RRC yang disebut juga dengan China dalam dasawarsa ini telah mencapai peningkatan ekonomi yang sangat pesat. Bagaimanakah China dapat mencapai hal yang demikian fantastis? Tentu kita dapat menengok sedikit ke belakang tentang sejarah perkembangan dari China, siapa saja tokoh yang membawa arah China hingga sedemikian hebatnya. Adalah Deng Xiaoping yang pada tahun 1982 memproklamasikan reformasi administrasi sebagai tulang punggung kemajuan bangsa China. Dalam pidatonya di depan kongres nasional Partai Komunis 1982 Deng menyatakan "Streamlining organization is a matter of great importance. In fact, it constitutes a revolution. If we fail to carry out this revolution, if we let the present over-staffed and overlapping party and state organization stay as they are without clearly defined duties and with many incompetent, irresponsible, lethargic, undereducated, and ineffiecient staff member, we ourselves will not be satiefied and we will not have the support of lower cadre, much less of the people" (Prasojo, 2008). salah satu inti dari pernyataannya tersebut adalah pembenahan birokrasi menjadi teramat penting sebagai bagian dari revolusi dan jika pemerintahan Cina gagal menjalankannya maka bangsa Cina tidak akan puas dan tidak akan mendapatkan dukungan dari seluruh rakyat.  dalam sejarah, Deng tidak setenar Mao[4] yang revolusioner. Mao berhasil mempersatukan Cina kemudian menghancurkan Cina, dan Deng inilah yang membangun Cina. Dalam kata-kata Bonavia[5]: "Mao adalah seorang ahli gusur, sedang Deng adalah seorang arsitek." 

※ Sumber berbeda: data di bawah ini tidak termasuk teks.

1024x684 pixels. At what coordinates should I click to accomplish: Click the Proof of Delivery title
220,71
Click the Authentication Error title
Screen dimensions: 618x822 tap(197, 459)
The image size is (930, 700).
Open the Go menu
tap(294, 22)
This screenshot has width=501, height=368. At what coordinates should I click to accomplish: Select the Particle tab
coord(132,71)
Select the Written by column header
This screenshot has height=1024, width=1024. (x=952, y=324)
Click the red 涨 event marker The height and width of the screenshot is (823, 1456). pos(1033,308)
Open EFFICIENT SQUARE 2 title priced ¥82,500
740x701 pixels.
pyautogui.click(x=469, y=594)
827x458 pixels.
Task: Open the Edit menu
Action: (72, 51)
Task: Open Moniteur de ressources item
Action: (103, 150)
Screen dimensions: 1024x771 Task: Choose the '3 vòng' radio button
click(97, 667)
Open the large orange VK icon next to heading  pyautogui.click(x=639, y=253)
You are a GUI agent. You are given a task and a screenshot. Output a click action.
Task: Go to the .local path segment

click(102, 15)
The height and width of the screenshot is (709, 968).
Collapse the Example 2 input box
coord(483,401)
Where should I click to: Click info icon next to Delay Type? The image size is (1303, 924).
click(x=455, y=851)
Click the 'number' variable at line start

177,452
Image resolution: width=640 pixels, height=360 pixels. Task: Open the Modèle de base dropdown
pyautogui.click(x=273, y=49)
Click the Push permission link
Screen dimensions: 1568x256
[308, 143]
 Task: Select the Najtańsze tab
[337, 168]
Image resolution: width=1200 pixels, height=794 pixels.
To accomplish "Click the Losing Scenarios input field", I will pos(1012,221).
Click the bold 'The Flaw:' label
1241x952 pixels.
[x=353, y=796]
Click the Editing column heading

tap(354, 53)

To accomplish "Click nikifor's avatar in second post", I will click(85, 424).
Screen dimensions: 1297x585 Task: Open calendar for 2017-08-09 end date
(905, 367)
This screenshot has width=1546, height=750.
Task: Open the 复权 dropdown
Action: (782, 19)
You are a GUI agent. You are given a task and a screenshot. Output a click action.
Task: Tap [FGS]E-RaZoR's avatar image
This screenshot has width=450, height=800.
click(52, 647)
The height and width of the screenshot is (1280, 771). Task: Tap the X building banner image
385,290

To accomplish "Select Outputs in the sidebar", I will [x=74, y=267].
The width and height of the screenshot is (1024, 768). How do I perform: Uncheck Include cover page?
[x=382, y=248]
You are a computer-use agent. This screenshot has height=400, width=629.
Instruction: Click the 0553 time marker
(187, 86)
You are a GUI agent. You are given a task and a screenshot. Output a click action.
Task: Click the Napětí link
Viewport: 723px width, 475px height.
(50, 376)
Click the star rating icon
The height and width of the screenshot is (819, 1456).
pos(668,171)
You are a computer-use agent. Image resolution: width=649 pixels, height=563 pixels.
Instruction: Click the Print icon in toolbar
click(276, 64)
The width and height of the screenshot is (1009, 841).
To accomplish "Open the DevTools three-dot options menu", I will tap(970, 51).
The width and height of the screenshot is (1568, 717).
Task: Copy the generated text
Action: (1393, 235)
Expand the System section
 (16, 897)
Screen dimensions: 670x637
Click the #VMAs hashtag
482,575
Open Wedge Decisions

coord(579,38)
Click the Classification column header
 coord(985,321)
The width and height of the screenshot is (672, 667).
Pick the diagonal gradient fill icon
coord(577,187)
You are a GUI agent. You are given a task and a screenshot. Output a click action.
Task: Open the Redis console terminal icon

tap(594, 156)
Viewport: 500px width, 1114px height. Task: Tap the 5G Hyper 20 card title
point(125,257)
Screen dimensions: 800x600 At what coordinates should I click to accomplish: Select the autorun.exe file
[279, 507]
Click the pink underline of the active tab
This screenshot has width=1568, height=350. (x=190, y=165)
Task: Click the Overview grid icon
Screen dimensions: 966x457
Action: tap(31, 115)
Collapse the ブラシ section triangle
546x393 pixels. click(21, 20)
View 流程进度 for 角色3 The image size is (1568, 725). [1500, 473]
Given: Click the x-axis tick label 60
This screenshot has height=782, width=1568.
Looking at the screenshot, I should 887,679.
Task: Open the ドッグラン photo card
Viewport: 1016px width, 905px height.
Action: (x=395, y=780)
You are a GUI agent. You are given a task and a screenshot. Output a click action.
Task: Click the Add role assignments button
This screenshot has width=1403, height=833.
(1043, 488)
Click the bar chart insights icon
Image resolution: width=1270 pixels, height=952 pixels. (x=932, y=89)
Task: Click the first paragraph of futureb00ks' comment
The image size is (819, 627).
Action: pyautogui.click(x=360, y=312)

Retorika Deng Xiaoping pada tahun 1982 tidak hanya sekadar pidato tanpa makna, terbukti diwujudkan dalam kenyataan. Salah satu bentuk wujud implementasinya adalah pada tahun  1983, jumlah kementerian, departemen, dan lembaga-lembaga pemerintahan lainnya dipangkas dari 100 lembaga menjadi hanya 61 buah. Bahkan sebanyak 30.000 kader partai yang aktif dalam birokrasi dipensiunkan dini. Hal ini dilakukan Deng untuk mewujudkan reformasi birokrasi yang pada awalnya adalah adanya ketidakjelasan tugas birokrasi, tidak berkompeten, tidak efisien, tidak cepat tanggap (irresponsible), SDM-nya pemalas (lethargic) dan tidak berpendidikan, hal tersebut diubah menjadi lebih baik atau dengan kata lain tujuan reformasi birokrasi di China adalah mengubah fungsi pemerintah dan membuat struktur administrasi lebih responsif dalam pembangunan ekonomi. Penekanan reformasi birokrasi di China adalah pemerintahan yang efisien melalui restrukturisasi serta depolitisasi birokrasi dan karier administrasi dari kepentingan politik (Prasojo, 2008). Dukungan peraturan, ketatnya implementasi aturan, serta kejelasan reward and punishment yang dijalankan secara konsisten adalah berbagai bentuk terwujudnya reformasi birokrasi di Cina.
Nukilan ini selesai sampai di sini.